* _Work required_: The required result is the number of lines below that hold the word "computer", stated without anything else.

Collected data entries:
■ ■ ■ ■

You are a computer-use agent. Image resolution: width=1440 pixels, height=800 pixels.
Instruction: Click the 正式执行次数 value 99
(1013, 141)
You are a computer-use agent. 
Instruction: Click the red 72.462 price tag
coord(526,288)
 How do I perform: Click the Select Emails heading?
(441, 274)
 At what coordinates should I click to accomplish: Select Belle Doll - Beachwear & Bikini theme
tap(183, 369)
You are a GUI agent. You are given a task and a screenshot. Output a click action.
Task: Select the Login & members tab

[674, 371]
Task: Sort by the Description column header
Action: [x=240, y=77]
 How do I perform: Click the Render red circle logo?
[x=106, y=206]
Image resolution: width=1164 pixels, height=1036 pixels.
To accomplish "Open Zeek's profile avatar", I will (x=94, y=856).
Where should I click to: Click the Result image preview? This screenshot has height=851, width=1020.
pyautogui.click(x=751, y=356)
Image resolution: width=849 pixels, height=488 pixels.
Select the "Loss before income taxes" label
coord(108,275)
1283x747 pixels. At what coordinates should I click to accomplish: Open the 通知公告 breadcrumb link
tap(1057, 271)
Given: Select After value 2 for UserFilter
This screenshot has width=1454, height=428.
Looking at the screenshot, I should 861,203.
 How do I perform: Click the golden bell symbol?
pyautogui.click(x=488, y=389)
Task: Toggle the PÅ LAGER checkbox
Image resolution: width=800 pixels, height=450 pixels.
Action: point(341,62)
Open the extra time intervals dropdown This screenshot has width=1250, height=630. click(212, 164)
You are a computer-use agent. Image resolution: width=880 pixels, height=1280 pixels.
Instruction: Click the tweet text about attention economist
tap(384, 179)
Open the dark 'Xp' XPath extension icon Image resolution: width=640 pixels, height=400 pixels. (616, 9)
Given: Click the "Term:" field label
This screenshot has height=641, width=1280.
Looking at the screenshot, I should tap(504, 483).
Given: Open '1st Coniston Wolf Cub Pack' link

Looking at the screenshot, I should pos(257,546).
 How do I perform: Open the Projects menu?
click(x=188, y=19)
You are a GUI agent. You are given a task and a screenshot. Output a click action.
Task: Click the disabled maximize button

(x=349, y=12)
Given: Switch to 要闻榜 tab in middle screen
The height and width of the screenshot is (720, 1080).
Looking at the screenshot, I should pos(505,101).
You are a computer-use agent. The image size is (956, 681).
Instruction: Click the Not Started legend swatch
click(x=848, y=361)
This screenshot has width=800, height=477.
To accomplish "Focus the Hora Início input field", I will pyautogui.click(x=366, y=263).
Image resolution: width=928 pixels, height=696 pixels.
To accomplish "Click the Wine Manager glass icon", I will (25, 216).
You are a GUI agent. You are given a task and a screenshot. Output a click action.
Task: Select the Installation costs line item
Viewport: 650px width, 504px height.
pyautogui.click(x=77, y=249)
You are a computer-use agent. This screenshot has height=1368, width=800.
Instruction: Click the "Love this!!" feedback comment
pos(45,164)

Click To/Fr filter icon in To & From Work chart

■ ■ ■ ■

* _Solved problem_: 5